Présenté au dernier Festival de Cannes, le Napoléon d’Abel Gance revient de loin. Sorti en 1927, il a connu deux versions différentes : une courte (3h47) , dite “Opéra”, qui fut présentée au Palais Garnier ; et une longue (9h00), dite “Apollo”, du nom du cinéma où le film fut projetée. Ensuite, Abel Gance retourne monter une nouvelle version de sept heures destinée aux salles mais, en raison de cette durée qui sort du cadre classique, son exploitation tourne court. Abel Gance (1889-1981) fait partie de ces cinéastes qui, à l’instar d’un Orson Welles, a toujours pratiqué l’inachèvement et, pour tenter de faire survivre son film, il le mutile à plusieurs reprises, tournant même de nouvelle scènes, le sonorisant pour tenter d’attirer un large public. Son Napoléon va donc connaître une bonne vingtaine de versions, parfois éloignées de l’original, et sera restauré à cinq reprises. Et l’ancien patron de la Cinémathèque Henri Langlois, fondateur de l’institution et fou de cinéma, avait parfois défendu ce film contre… Gance lui-même !

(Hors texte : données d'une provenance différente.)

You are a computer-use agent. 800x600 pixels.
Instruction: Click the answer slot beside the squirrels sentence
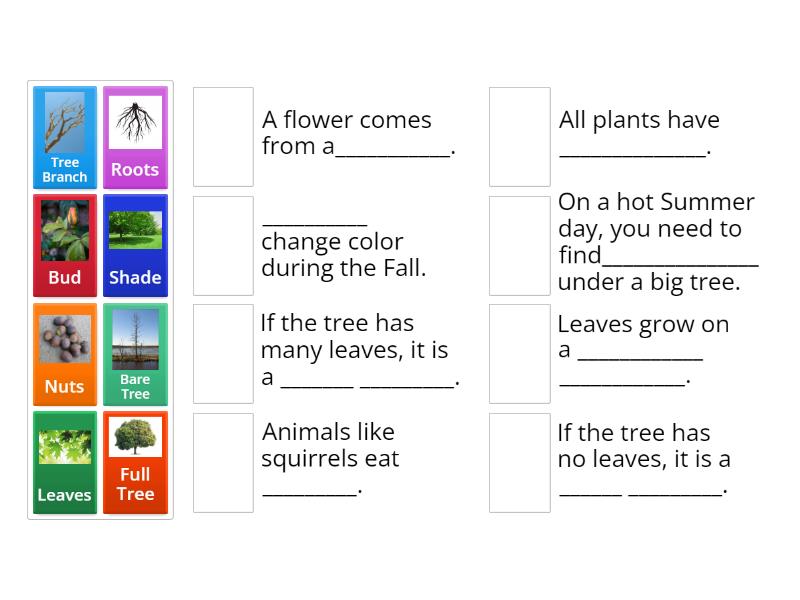click(223, 462)
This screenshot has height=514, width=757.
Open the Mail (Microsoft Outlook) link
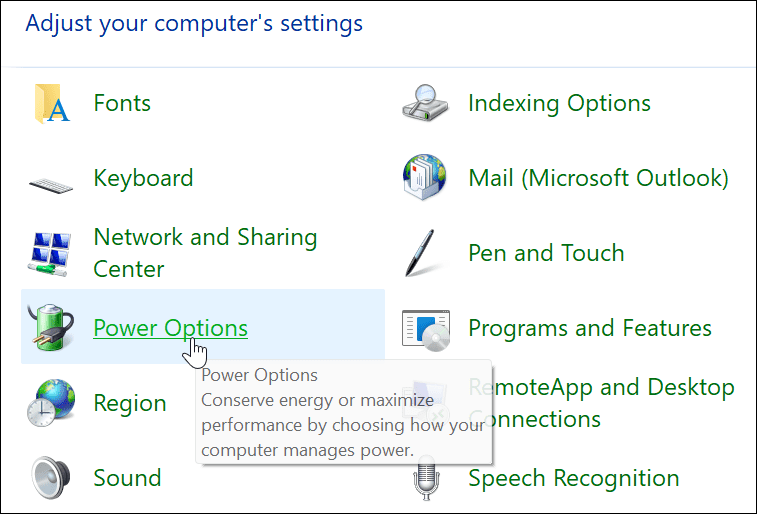pos(598,178)

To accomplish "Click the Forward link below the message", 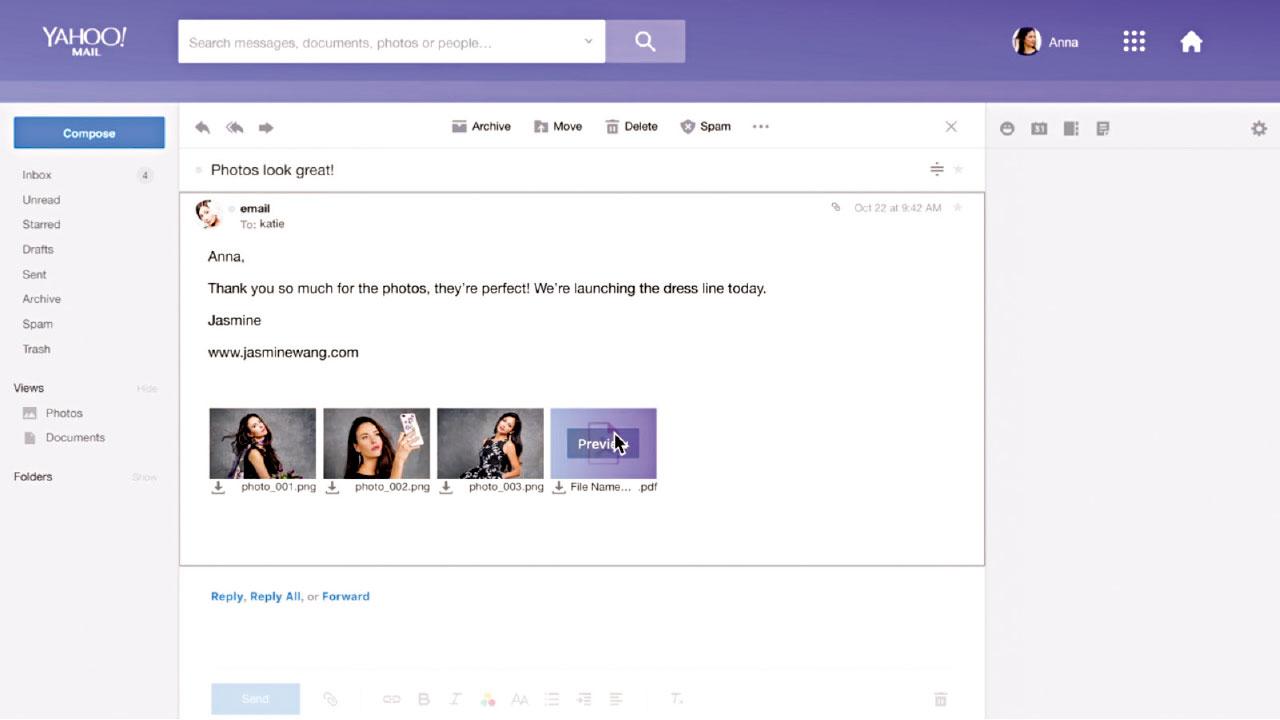I will click(x=346, y=596).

Avec la restauration titanesque entreprise par le réalisateur et chercheur Georges Mourier pour la Cinémathèque française – quinze ans de travail – ce Napoléon d’Abel Gance est sans doute la version la plus proche de l’original : sept heures de film, découpé en deux époques et qui couvrent dix-sept années de la vie de l’Empereur, depuis son passage à l’École militaire de Brienne jusqu’à la campagne d’Italie en passant par l’assassinat de Marat (qui est joué, en prime, par Antonin Artaud).